Read Anew

Reading for pleasure, reading at leisure. Reading for news, tolerating the ads. Reading for exams, scrambling for points. Every day, we read something or the other, for some purpose or other. And our purpose often defines our perspective.

People who read newspapers and online articles do so for information. They don’t care who the writer is, how long it took to write the piece, or how the writer feels about the thing they’re reporting. That’s just news for the sake of news.

Some other people read for pleasure. My friends bury their faces in fiction or non-fiction just to get high in the power of words strung to one another. Reading, for them, is a hobby. It’s an activity that keeps their clocks ticking, at the end of which they have something to talk about, and sometimes even think about. Books for them are havens of stories, packed with adventure and action, letting them peek into a life they wish they’d had. When they read stories, they venture into a new world, a world where everything seems interesting, where everything is likeable. For such people, reading is an escape from a reality they can’t alter.

And then there’s the third kind: The ones who read the writer. I didn’t know this was a thing until I realised I belonged to this category. When I read a book, an article online, or even a magazine advertisement, I don’t just take the words in. I notice. I stop, I reread, I analyse the word choices, and I wonder if I could’ve written it better. I may, at first, shake my head at unnecessary commas, or curl my lips at descriptive repetition, but I also go wow at the imagery at the end of a sentence.

Reading for me has transcended beyond reading for pleasure. It’s now more of understanding the writer, trying to forge a bond with the author. It’s interesting how a writer’s mind works, because when they put words to paper, they don’t just communicate a story they thought we’d like. They, instead, make us realise what they realised. They educate the reader, conveying not just an idea, but a conviction. No writer ever publishes a book that they don’t believe in. Every word, every extra syllable that the reader reads is because the writer wanted them to read it.

But ever too often, we don’t acknowledge the valiant efforts of a writer. We judge a book within the first couple of pages. We verdict books without mercy. We use countless descriptions to condemn a book; too boring, a complex narrative, a stupid plot, emotionless tone, and so much more. And yet, all the while, we forget that the writer did all those with purpose.

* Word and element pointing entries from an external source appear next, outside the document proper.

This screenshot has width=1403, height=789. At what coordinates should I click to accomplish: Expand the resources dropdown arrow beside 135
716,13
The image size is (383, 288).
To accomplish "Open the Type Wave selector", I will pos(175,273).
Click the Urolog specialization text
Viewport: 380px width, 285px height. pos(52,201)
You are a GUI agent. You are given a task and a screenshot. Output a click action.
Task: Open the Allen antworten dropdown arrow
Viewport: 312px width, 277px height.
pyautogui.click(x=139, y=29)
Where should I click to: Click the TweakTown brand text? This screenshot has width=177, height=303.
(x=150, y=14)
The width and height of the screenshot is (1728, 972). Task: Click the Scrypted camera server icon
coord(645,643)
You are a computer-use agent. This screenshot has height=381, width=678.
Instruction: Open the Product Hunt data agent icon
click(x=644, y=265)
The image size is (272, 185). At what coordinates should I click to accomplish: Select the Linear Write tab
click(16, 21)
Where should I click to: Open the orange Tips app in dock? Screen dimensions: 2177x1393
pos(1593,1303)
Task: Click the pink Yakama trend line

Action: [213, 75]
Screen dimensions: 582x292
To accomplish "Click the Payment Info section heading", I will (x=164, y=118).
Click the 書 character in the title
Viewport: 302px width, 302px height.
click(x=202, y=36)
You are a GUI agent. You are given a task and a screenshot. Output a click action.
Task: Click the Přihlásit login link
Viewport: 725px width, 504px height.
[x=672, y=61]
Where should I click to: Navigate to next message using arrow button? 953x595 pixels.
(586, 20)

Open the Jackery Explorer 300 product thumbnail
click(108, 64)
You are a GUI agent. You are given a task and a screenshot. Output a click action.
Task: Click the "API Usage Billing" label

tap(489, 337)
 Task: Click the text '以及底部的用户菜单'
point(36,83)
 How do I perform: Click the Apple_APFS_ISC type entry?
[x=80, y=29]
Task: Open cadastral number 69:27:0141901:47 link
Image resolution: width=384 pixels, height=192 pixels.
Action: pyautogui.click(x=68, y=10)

A writer doesn’t want to write a boring book. But a boring fictional narrative from the first person point of view is purposeful. It’s a subtle indication from the writer to the reader that the (fictional) narrator had a troubled past that altered her life altogether. Throughout a story, writers drop hints for readers to pick up. And that’s why the same book feels different when we read it a few years later. We see things we haven’t seen before. We realise that the extra comma had some meaning. And so we read with extra care, we hunt for the clues, we wonder why the writer is being repetitive. And when we do that, we become mature. From reading about adventures, we make reading in itself an adventure.


ibmc-9

I’ve signed up for the Incredible Blogger Marathon Challenge. It’s a ten-task-challenge that can span up to fifteen days. This post is my response to the ninth day: Be a baby challenge. The challenge is to give a new perspective to something commonplace.

3 thoughts on “Read Anew

  1. With this piece of writing, you have made a new fan follower. How beautiful is that to actually discover the writer along with the write! I agree that sometimes it the sentence that tells the story and at times the chapter does it. A comma in between could mean a direction.